Screening in the ‘Future Cult Classics' programme at Hot Docs, Mattress Men is directed by Colm Quinn, produced by Ciaran Deeney and David Clarke and is the first feature length film from Dublin based independent production companies El Zorrero Films and Faction Films. In an attempt to save his struggling mattress selling business, sixty-something Michael Flynn reinvents himself as the eccentric online persona ‘Mattress Mick', under the guidance of his good friend Paul Kelly. As business begins to grow, their friendship starts to implode. The film is due for release in Irish cinemas in Autumn 2016.

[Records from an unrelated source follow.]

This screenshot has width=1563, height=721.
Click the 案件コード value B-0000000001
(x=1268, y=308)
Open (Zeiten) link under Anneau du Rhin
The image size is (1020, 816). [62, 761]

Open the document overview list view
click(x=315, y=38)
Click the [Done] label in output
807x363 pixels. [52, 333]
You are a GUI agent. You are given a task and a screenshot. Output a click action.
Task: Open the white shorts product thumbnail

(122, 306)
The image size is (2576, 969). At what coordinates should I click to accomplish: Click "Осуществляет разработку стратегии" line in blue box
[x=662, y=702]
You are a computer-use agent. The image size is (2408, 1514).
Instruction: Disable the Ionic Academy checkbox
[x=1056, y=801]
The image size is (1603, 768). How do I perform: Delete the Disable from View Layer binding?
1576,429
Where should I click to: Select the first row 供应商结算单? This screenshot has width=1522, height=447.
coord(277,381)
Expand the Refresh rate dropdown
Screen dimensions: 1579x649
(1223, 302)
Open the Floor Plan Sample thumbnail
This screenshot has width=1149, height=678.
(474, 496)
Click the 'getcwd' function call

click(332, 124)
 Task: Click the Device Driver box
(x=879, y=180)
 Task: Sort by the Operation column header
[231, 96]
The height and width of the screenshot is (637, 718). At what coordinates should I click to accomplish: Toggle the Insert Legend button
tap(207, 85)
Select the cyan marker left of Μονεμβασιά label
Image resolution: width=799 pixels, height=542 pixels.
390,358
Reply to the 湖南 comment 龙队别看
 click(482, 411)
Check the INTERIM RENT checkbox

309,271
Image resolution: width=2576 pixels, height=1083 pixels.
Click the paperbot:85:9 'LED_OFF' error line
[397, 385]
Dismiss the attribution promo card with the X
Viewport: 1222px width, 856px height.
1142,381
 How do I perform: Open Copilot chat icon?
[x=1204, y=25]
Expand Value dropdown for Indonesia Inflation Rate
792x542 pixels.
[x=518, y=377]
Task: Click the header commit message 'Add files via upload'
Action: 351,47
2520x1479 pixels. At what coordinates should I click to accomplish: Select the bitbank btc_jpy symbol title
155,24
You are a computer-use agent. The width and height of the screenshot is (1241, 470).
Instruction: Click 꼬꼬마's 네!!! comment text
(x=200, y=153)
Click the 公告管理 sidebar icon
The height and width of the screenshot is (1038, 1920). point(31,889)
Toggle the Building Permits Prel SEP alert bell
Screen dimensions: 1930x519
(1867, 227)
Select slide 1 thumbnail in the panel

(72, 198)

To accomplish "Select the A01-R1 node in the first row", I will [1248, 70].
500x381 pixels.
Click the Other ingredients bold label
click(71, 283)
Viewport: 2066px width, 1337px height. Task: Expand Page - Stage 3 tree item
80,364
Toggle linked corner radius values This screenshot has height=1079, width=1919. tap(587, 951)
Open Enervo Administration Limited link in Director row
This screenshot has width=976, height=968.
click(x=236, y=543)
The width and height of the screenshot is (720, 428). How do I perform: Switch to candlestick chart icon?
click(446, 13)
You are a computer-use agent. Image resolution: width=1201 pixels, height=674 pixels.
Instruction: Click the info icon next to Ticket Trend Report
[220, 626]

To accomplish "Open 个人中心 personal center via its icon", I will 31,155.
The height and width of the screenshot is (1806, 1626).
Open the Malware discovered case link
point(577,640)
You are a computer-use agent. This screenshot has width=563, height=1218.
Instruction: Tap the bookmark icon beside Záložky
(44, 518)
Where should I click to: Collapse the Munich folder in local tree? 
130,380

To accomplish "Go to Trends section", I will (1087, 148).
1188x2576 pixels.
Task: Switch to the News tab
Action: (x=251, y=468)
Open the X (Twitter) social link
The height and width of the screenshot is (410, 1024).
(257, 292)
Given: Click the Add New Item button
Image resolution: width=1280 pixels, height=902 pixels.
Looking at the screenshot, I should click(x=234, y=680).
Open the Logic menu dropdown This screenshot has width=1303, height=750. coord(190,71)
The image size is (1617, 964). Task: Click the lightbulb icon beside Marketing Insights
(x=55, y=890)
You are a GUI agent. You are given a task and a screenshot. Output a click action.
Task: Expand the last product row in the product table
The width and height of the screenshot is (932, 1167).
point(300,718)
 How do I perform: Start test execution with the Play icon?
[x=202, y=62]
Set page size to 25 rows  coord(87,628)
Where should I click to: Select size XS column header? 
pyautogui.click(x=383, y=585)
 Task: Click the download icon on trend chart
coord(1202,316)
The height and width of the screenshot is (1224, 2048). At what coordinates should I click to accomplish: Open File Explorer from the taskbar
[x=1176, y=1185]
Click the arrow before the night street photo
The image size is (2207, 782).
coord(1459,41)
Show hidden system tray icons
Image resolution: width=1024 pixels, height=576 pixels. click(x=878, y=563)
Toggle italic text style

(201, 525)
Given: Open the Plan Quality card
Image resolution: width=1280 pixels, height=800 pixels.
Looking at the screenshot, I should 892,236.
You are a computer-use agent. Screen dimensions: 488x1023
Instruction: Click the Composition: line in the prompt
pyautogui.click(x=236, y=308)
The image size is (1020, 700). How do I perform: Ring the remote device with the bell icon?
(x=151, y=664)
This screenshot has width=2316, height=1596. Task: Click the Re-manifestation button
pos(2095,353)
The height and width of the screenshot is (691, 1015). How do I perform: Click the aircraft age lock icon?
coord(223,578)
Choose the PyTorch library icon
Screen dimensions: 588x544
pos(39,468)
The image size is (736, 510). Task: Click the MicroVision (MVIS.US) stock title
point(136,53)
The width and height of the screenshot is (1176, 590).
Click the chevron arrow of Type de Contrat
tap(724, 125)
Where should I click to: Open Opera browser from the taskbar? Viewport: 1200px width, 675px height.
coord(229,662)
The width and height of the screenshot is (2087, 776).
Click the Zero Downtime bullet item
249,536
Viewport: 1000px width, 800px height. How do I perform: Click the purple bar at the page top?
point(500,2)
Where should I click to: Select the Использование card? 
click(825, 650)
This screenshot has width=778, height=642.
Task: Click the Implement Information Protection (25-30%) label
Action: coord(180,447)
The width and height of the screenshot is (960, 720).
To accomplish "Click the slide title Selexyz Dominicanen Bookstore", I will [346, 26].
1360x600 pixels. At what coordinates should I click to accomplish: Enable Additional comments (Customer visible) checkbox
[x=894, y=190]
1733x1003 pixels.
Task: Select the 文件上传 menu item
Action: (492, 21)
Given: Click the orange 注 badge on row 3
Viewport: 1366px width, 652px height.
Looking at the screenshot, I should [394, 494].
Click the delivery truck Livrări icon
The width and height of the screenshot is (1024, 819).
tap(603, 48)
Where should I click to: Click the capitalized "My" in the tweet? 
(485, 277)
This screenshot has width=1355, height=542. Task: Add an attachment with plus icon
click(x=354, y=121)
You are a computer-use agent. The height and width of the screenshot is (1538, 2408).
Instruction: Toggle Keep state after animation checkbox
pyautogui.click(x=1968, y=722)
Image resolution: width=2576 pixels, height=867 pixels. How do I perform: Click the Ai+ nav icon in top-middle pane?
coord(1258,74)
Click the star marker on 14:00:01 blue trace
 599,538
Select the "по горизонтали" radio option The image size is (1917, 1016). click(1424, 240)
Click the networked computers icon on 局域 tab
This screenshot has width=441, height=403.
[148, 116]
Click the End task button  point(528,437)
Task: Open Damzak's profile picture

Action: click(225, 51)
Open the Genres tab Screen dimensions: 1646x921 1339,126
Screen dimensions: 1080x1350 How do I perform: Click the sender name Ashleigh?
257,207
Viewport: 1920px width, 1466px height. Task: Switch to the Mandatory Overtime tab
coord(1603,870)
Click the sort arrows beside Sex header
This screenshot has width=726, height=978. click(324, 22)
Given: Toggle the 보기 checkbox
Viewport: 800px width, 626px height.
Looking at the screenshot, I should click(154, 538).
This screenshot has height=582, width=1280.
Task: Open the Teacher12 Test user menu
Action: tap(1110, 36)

Directed by Pieter-Jan De Pue, The Land of the Enlightened was co-produced by Morgan Bushe for Fastnet Films. In the shadow of Bagram Airfield - the bastion of U.S. military might in Afghanistan - exists a wartime economy that is run and controlled entirely by children. Nomadic Kuchi youngsters dig out anti-personnel mines and sell them to the child workers of the lapis lazuli mines. They in turn blast the precious blue stones free from their ancient resting place, to be smuggled by child soldiers, who control their passage to China and Tajikistan. There, the stones are bartered for arms and opium, the very lifeblood of the Taliban in their war against the U.S. occupation. The film scooped the World Cinema Cinematography Award, Documentary at Sundance in January.

North America's largest documentary festival, each year Hot Docs offers an outstanding selection of over 200 films from Canada and around the world to Toronto audiences of more than 200,000.

Bobby Sands: 66 Days, Mattress Men and The Land of the Enlightened are supported by Bord Scannán na hÉireann/the Irish Film Board.